Współczesny świat nie istnieje bez inwestycji. To inwestycje warunkują rozwój, kształtują teraźniejszość i przyszłość. Generalizując, można by rzec, że jeśli dzisiaj nie idziesz do przodu, to tak naprawdę, za chwilę zostaniesz z tyłu – otoczenie, warunki, konkurencja – wszystko nabrało takiego tempa, że jest praktycznie niemożliwym stan przeczekania, zamrożenia, bez decyzji o zmianach i w konsekwencji, bez decyzji o chociażby najmniejszej inwestycji. Może być też tak, że możliwości zainwestowania lub pomysłów na te możliwości jest kilka. W obu przypadkach co najmniej wskazane jest przeprowadzenie analizy opłacalności planu, tym bardziej, że istnieje szereg sprawdzonych narzędzi i metod, które skutecznie sprostają temu zadaniu.

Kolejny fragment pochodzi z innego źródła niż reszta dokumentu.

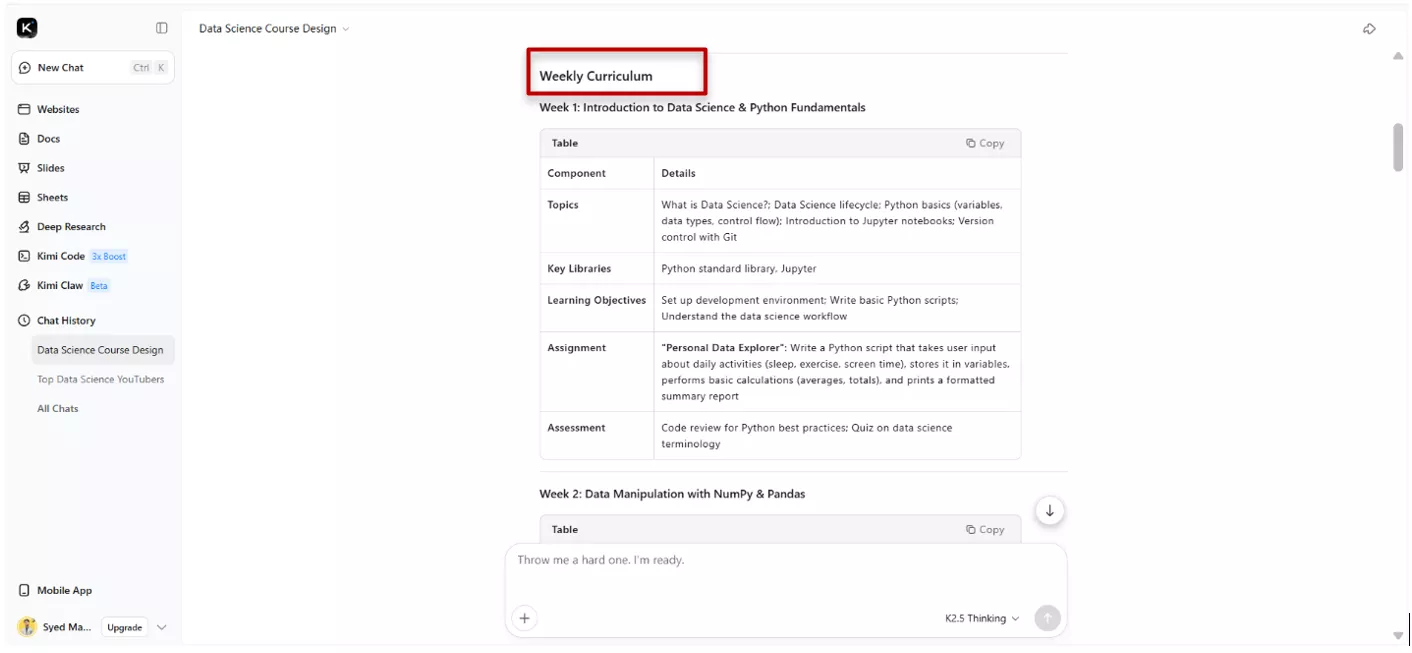Open Data Science Course Design title dropdown

(x=274, y=29)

Podstawowe założenia oraz planowane przepływy finansowe projektu
Bez względu na to, czy planowana inwestycja ma przynieść wymierne korzyści w postaci zarobku, czy też oszczędności, czy jest pierwsza, czy kolejna, rozsądnie jest do każdej z nich podejść w sposób biznesowy, budując w trakcie przygotowań minibiznesplan, z analizą potencjału, otoczenia, w którym będzie funkcjonować, uwarunkowań, które mogą na nią wpłynąć i zmienić oczekiwane wyniki. Oczywiste, wszelkie aspekty techniczne, jeśli wpisane są w sedno projektu, są niezbędne do opracowania – prawdopodobnie będą one czynnikiem determinującym wysokość kosztów nakładów. Po tych ustaleniach niezbędne jest ustalenie wszystkich wyjściowych nakładów, które trzeba ponieść do tego, by inwestycja w ogóle mogła powstać. Powinny znaleźć się tam elementy przygotowania inwestycji, m.in. wszystkie zgody, zezwolenia administracyjne, jeśli są potrzebne, a także koszty zakupu lub produkcji fizycznych przedmiotów projektu. Suma ustalonych w ten sposób kosztów stanowi CAPEX (ang. capital expenditures).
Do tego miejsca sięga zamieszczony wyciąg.